Face à des géants mondiaux de l’internet qui captent l’essentiel de la valeur créée en utilisant les infrastructures des opérateurs, sans contraintes fiscales et réglementaires, il est indispensable que des mesures soient rapidement prises afin de préserver la compétitivité d’un secteur qui peut générer plus de 1 point de PIB supplémentaire en France par ses seuls investissements sur les réseaux de nouvelle génération. Encore faut-il qu’il soit en capacité de mobiliser ces investissements en desserrant l’étau fiscal et réglementaire dans lequel il a été progressivement placé !

 

 

Objectif Fibre : une initiative des acteurs de la filière en faveur d’un déploiement massif de la fibre optique

Objectif Fibre est une initiative interprofessionnelle (Fédération Française des Télécoms, FIEEC, FFIE, SERCE…) réunissant l’ensemble des acteurs concrètement impliqués dans le déploiement de la fibre optique (opérateurs de communications électroniques, équipementiers, installateurs, …) et volontaires pour lever les freins opérationnels à un déploiement massif.

 

Depuis plus de deux ans, Objectif Fibre est à l’œuvre autour d’enjeux majeurs tels que la normalisation, la formation ou encore les bonnes pratiques professionnelles.

 

Fruit d’un long travail de concertation avec les services de l’Etat et de l’ARCEP, Objectif Fibre s’apprête ainsi à publier un guide technique de portée nationale définissant l’ensemble des règles de déploiement d'un réseau en fibre optique dans les immeubles neufs depuis la prise du logement jusqu'au point de raccordement de chaque immeuble.

S’adressant prioritairement aux acteurs de l’immobilier et aux installateurs, ce guide représente une avancée structurante garantissant la qualité, la pérennité, l’homogénéité et la conformité des infrastructures optiques déployées dans les immeubles neufs en tout point du territoire national.

Sur le plan de l’activité et de l’emploi, ce guide va enfin apporter une visibilité technique à des milliers d’entreprises locales, qui vont ainsi pouvoir se positionner sur de nouveaux marchés à forte valeur ajoutée.
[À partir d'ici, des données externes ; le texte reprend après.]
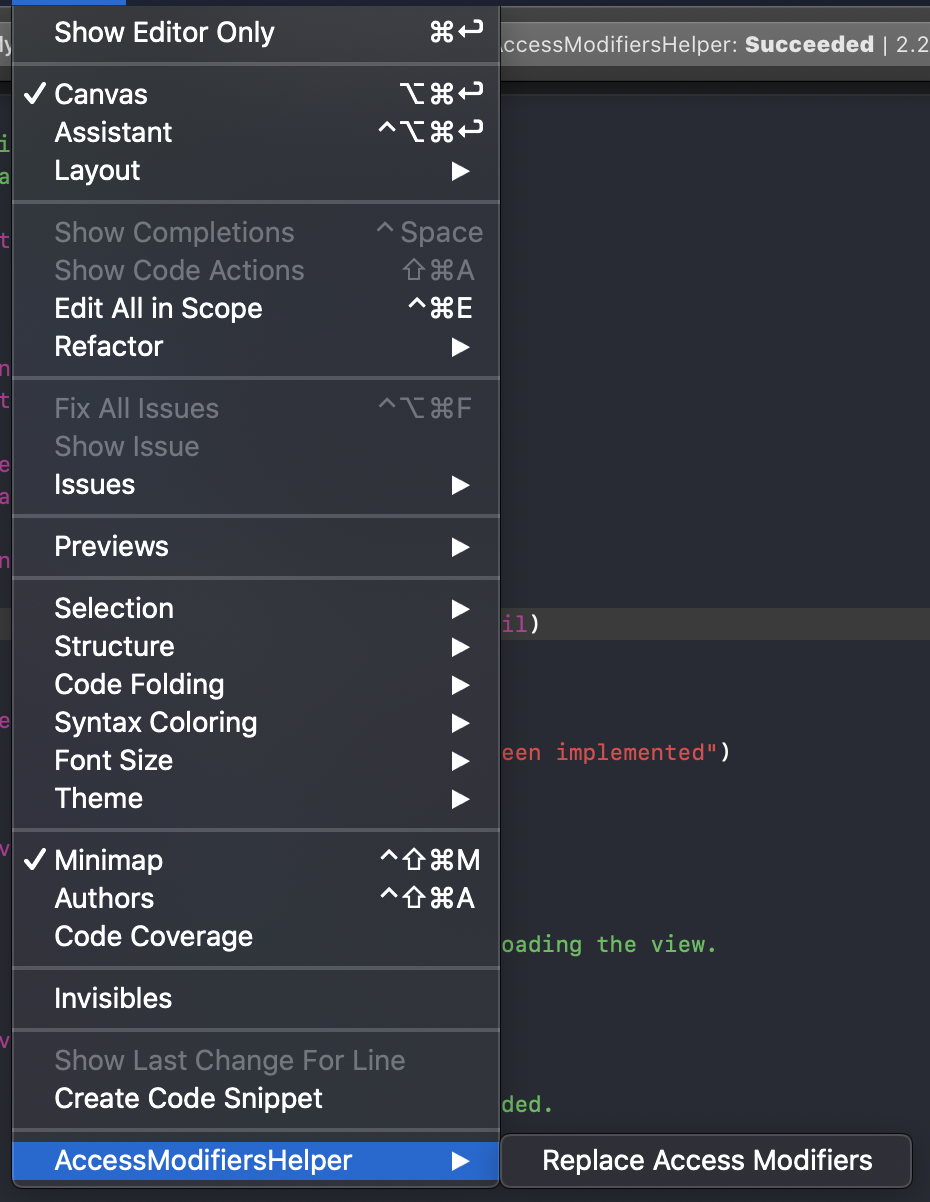Expand the Layout submenu arrow
Screen dimensions: 930x1202
459,171
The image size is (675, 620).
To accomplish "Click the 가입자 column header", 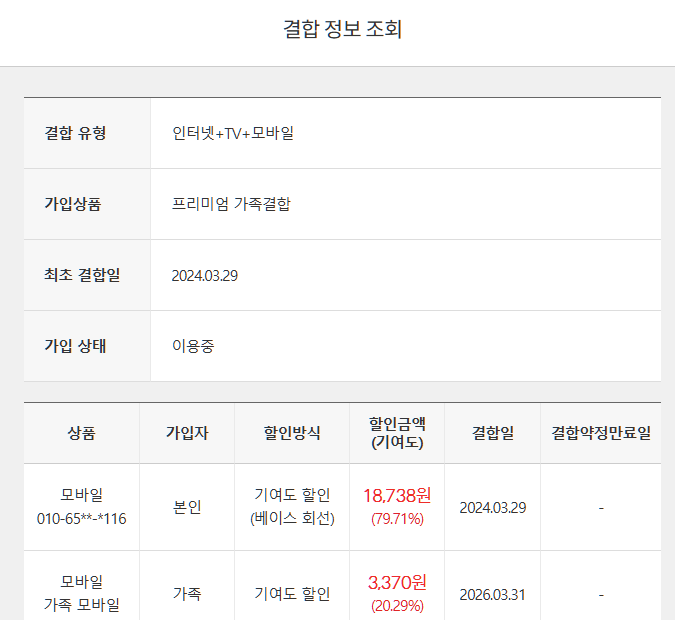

Il est ainsi nécessaire de former entre 10 000 et 15 000 personnes sur ces métiers dans les cinq prochaines années d’où les actions entreprises par Objectif Fibre en faveur de l’adaptation de la formation initiale ou encore le développement de l’offre de formation continue.

Les partenaires industriels d’Objectif Fibre vont maintenant poursuivre leurs travaux en s’attachant notamment à définir des références similaires sur les zones pavillonnaires ou tertiaires afin que les territoires de basse densité soient pleinement partie prenante de ce grand chantier de la fibre optique.